In contrast, the Korean alphabet (which consists of 'letters' which actually correspond to syllables, but constructed from standardized elements) is so easy that you can learn it in an hour or so, but the underlying phonology seems to add a number of complications which aren't reflected in the writing. In Korean I have so far had the impression that the correspondence was a given thing, but that the differences between sounds which form distinctive pairs were very difficult to hear (and mimic) for non-natives - and that would of course be a totally different problem than a lack of correspondence between sounds and letters (which English as on of the worst sinners).

However if it now turns out that even the correspondence between sounds and letters IN KOREAN is shaky because of things like an unwritten alternance between m and b then things begin to look somewhat murky.

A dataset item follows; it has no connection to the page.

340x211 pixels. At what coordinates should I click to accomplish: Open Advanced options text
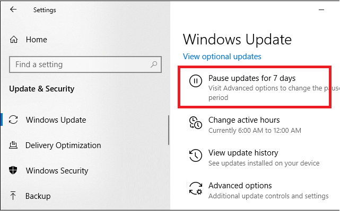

As for the languages written with alphabets (or semi-abadhs) where vowels routinely are ignored this adds to the difficulty of learning those languages: you actually have to learn the language first (using your ear and pedagogical texts with all vowels) ... and then apply this knowledge of the language to normal writing. But actually this isn't too far from the situation in for instance Russian, where the sound of a written 'o' is totally dependent on the stress - which isn't indicated in normal texts. Or Romanian, where the special Romanian letters with diacritical markings routinely are replaced with other letters without these markings.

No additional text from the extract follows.